### The task
Would you print, word for word, only the lines running from the line with "Given: Click the hand pan tool icon" to the last line of the entries, without the pictures?

### Records to process
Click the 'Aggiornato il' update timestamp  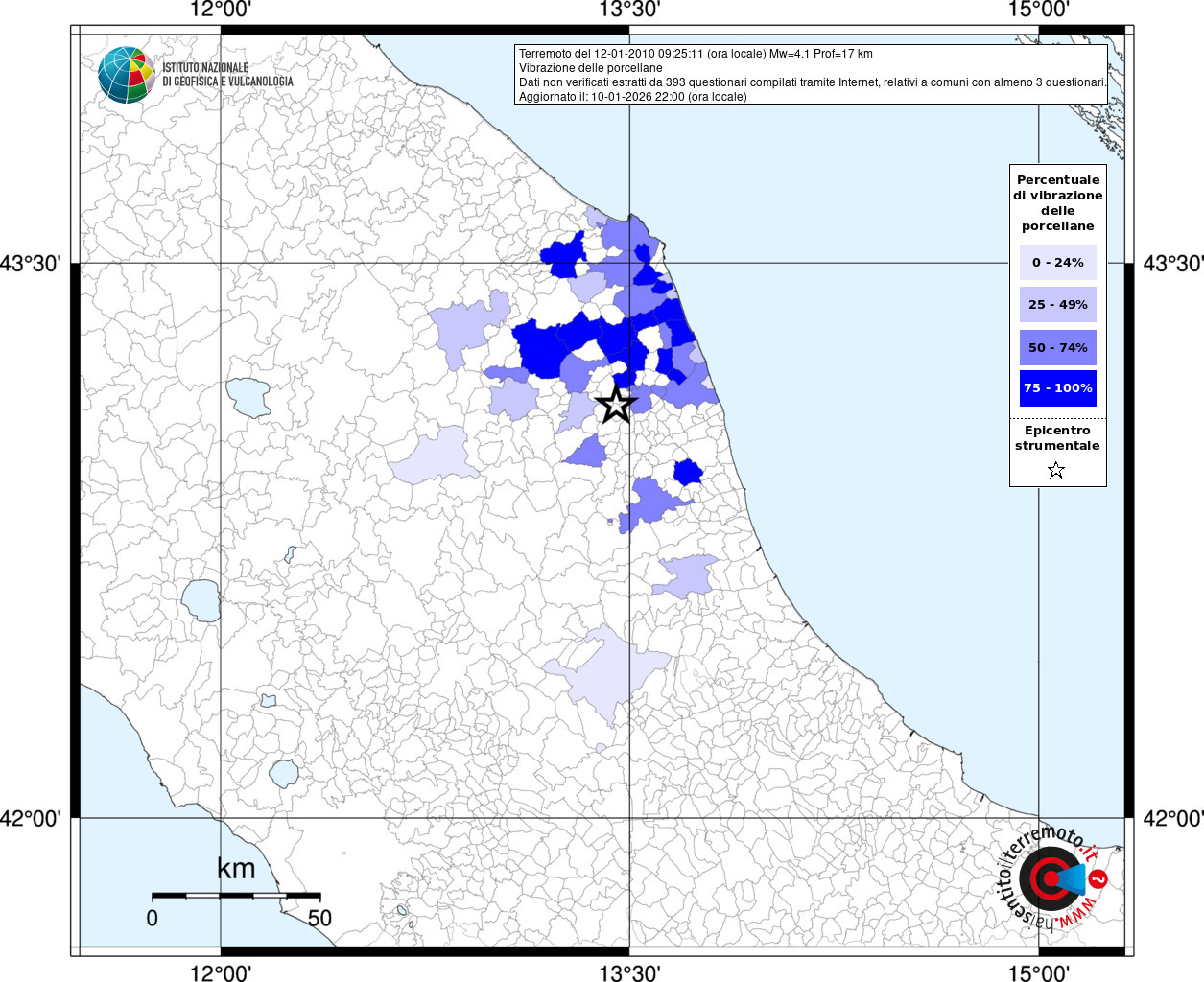coord(632,97)
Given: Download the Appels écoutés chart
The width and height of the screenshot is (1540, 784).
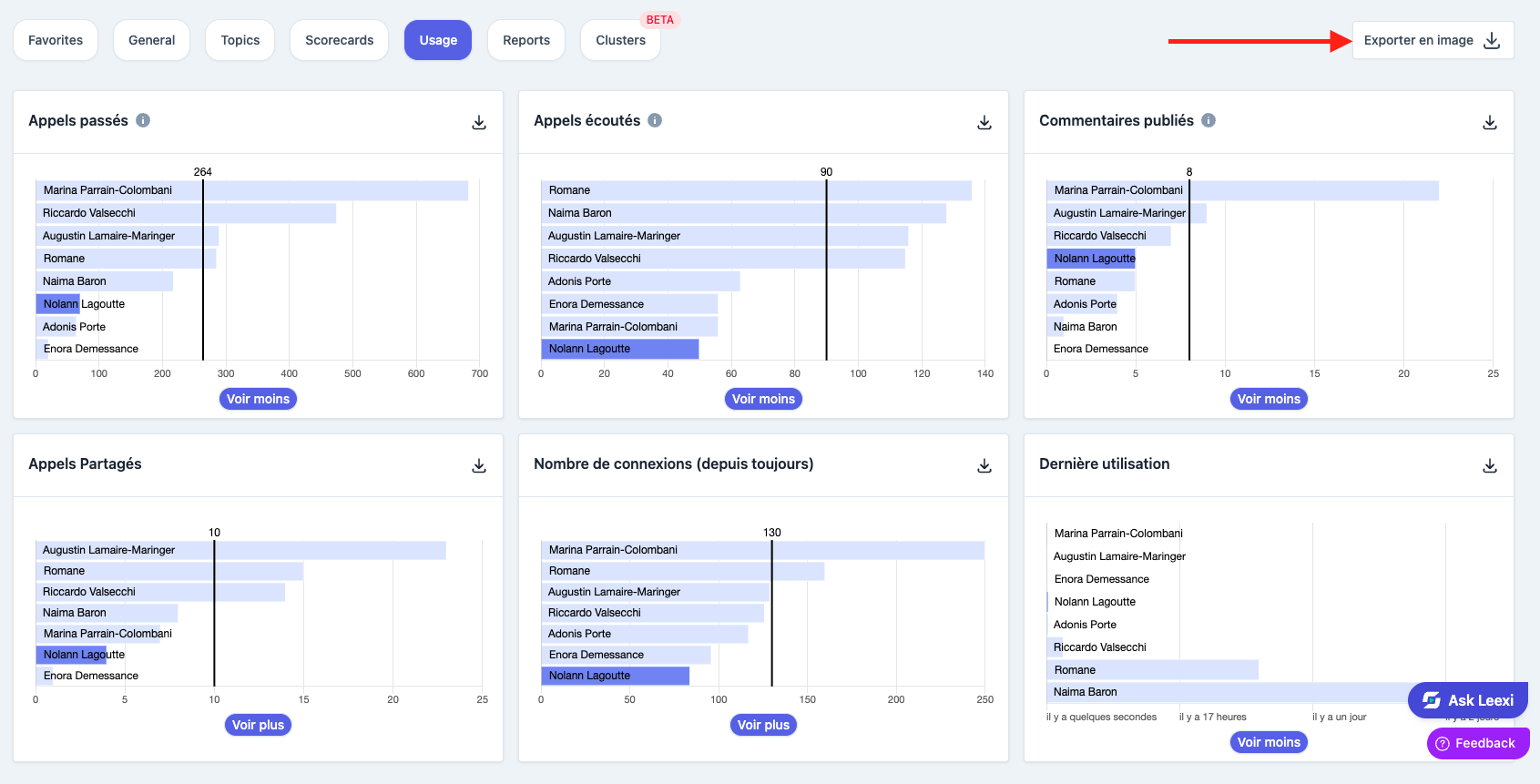Looking at the screenshot, I should pyautogui.click(x=984, y=122).
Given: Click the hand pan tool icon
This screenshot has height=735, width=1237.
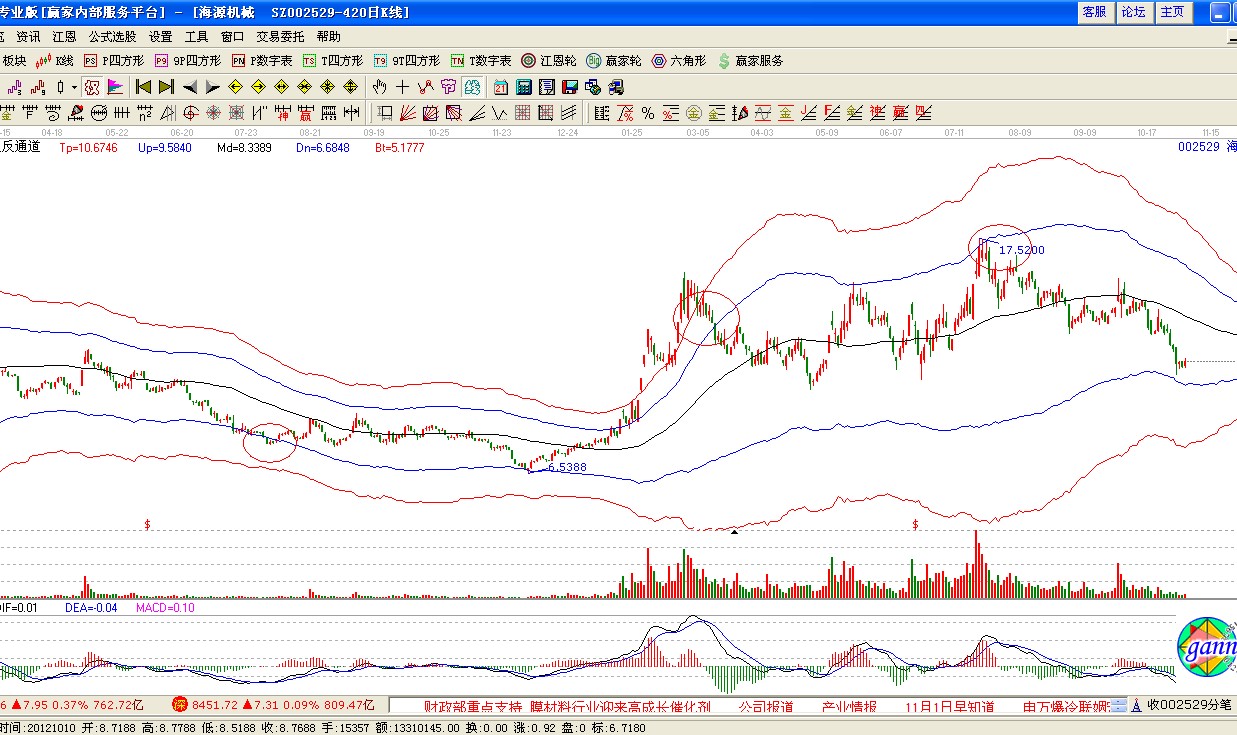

### Completed task
Given: Click the hand pan tool icon
This screenshot has height=735, width=1237.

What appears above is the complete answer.